- _掲載された文章_
***

<ざっくり言うと>
  • 審議拒否自体は野党戦術として当然ありうるもので、自民党は野党時代に85回も審議拒否している。審議拒否は「サボり」ではない。
  • 問題は、何を求めて審議拒否をしているか、与党がどう対応したかである。
  • 野党の求めていたものは、当然のものにすぎない。
  • 自民党は震災時に復興担当大臣としての入閣さえ拒否している。
  • 「自民党のほうが野党よりもマシ」というのは、道理に合わない批判により人工的に作られた神話に過ぎない。


(スポンサードリンク)

「野党がダメダメだから、仕方がなく自民党を支持しているんだ」という発言はよく聞かれます。


しかし、果たしてそうでしょうか。


「野党がダメダメだ」という根拠としてよく挙げられるのが、「野党は反対ばかり」「野党は政策議論をしていない」「野党はモリカケばかり」などです。


しかし、実態を見れば、それがどれも間違いであることがわかります。


前々回は「『野党は反対ばかり』『野党は政策議論をしていない』はデマである」というのをやりました。


前回は、「『野党はモリカケばかり』はデマである」というのをやりました。


今回は、野党の「審議拒否」についてみてみましょう。ということを見ていきたいと思います。

・野党の要求は当然のものばかりだった


自民党支持の人が言う野党批判に、野党の審議拒否があります。4月下旬から5月上旬にかけての審議拒否で、野党はGWも含めて「18連休」などと揶揄されました。「野党の審議拒否は、レギュラーになれない野球部員がストライキするようなもの」などという批判も目立ちました。


しかし、そもそもどうして野党は審議拒否をしたのでしょうか。そこを忘れては話になりません。

***

- _求める内容 A_
野党の審議拒否をめぐる文章のうち、「前回は、「『野党はモリカケばかり』はデマである」というのをやりました。」から始まって「こを忘れては話になりません。」まで続く部分を、一字も変えずに引用せよ。
- _求める内容 B_
野党の審議拒否をめぐる文章を、最後の文の後から書き継ぐこと。

(テキストと項目位置の行)

***

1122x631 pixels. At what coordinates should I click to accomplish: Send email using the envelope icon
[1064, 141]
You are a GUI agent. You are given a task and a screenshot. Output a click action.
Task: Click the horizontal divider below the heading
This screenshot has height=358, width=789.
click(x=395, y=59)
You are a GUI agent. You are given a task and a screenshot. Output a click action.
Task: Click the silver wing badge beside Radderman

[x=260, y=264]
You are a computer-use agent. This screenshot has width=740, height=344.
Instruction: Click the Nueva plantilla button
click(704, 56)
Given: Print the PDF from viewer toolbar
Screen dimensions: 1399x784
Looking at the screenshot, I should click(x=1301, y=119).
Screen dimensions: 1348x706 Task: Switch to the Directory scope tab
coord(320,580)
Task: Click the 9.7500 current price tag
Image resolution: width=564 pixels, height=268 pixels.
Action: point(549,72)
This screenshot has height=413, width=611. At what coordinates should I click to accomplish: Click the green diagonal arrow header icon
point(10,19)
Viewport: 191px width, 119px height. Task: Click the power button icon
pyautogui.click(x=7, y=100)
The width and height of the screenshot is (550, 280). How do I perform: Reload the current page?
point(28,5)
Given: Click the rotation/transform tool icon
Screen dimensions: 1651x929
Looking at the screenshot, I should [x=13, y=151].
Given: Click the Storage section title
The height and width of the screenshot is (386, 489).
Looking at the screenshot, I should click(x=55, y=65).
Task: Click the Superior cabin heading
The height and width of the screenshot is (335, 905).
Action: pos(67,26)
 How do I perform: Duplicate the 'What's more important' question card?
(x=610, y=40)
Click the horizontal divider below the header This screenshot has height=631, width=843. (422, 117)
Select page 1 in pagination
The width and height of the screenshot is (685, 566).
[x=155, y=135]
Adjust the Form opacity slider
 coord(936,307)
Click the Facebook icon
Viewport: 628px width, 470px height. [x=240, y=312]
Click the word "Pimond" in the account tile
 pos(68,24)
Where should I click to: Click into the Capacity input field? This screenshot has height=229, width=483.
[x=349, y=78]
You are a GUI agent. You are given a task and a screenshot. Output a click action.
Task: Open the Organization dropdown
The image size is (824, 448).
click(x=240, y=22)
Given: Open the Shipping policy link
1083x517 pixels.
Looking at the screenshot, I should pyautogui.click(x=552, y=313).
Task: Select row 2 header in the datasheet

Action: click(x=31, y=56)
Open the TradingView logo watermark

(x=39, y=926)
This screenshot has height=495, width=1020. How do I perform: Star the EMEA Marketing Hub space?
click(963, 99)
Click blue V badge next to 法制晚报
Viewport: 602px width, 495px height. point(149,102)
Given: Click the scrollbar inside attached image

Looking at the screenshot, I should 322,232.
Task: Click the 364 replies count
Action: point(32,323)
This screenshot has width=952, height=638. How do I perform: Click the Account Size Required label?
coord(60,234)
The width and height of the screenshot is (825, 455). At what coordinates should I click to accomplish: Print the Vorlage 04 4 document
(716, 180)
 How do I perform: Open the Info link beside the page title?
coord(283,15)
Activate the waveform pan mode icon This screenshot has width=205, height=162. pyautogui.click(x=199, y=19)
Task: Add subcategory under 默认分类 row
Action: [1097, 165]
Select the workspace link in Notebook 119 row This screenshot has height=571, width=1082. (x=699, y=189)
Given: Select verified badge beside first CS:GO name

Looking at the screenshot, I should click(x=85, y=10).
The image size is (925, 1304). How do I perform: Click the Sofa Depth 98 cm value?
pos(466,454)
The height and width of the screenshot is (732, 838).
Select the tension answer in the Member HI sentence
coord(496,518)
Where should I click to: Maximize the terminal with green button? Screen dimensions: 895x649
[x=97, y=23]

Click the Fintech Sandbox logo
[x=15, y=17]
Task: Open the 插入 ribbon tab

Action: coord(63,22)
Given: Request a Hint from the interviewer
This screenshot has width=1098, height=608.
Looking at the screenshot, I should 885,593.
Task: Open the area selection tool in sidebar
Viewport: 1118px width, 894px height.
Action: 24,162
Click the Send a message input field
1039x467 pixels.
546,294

***

- _最終結果 A_
前回は、「『野党はモリカケばかり』はデマである」というのをやりました。


今回は、野党の「審議拒否」についてみてみましょう。ということを見ていきたいと思います。

・野党の要求は当然のものばかりだった


自民党支持の人が言う野党批判に、野党の審議拒否があります。4月下旬から5月上旬にかけての審議拒否で、野党はGWも含めて「18連休」などと揶揄されました。「野党の審議拒否は、レギュラーになれない野球部員がストライキするようなもの」などという批判も目立ちました。


しかし、そもそもどうして野党は審議拒否をしたのでしょうか。そこを忘れては話になりません。

- _最終結果 B_
例えば、レギュラーになれない野球部員がストライキをするにしても、単純に実力が足りないのにストライキをしたら、それはカッコ悪いだけです。


しかし、レギュラー選手ばかりが優遇され、他の選手は球拾いやグラウンド整備ばかりやらされる。レギュラーはグラウンド整備に参加もしない。監督はレギュラー選手の練習だけを見て、他の選手には実力を見せるチャンスさえ与えられない。こんな状況だったら、改善を求めてストライキをするのも当然でしょう。


問題は、なにを求めてストライキ(審議拒否)をしたか、その理由と、監督なり与党なりがその求めに応じどう対応したか、という点です。


当時、野党が与党に求めたものは以下のようなものです。
(1)麻生太郎財務相の辞任
(2)森友・加計問題の全容解明のため、柳瀬唯夫経済産業審議官らの証人喚問
(3)財務省による文書改ざんの調査結果を月内に公表
(4)自衛隊の日報問題や自衛官の暴言問題の事実確認
これらの要求について、少し見てみましょう。

そもそも麻生太郎が辞任していない方がおかしい


まず、麻生太郎の辞任ですが、野党に言われるまでもなく辞任していないとおかしい。大規模な公文書改竄という、日本の憲政史上他に類を見ないを引き起こした省のトップであるのですから、責任を取るのは当然だと言えます。しかも、その公文書改竄をやらかし、国会で数々の虚偽答弁を繰り返し、国民を1年以上にわたって騙し続けた佐川理財局長(当時)を「適材適所」と言って、国税局長官にまで出世させたのですから、任命責任を問われるのは当然でしょう。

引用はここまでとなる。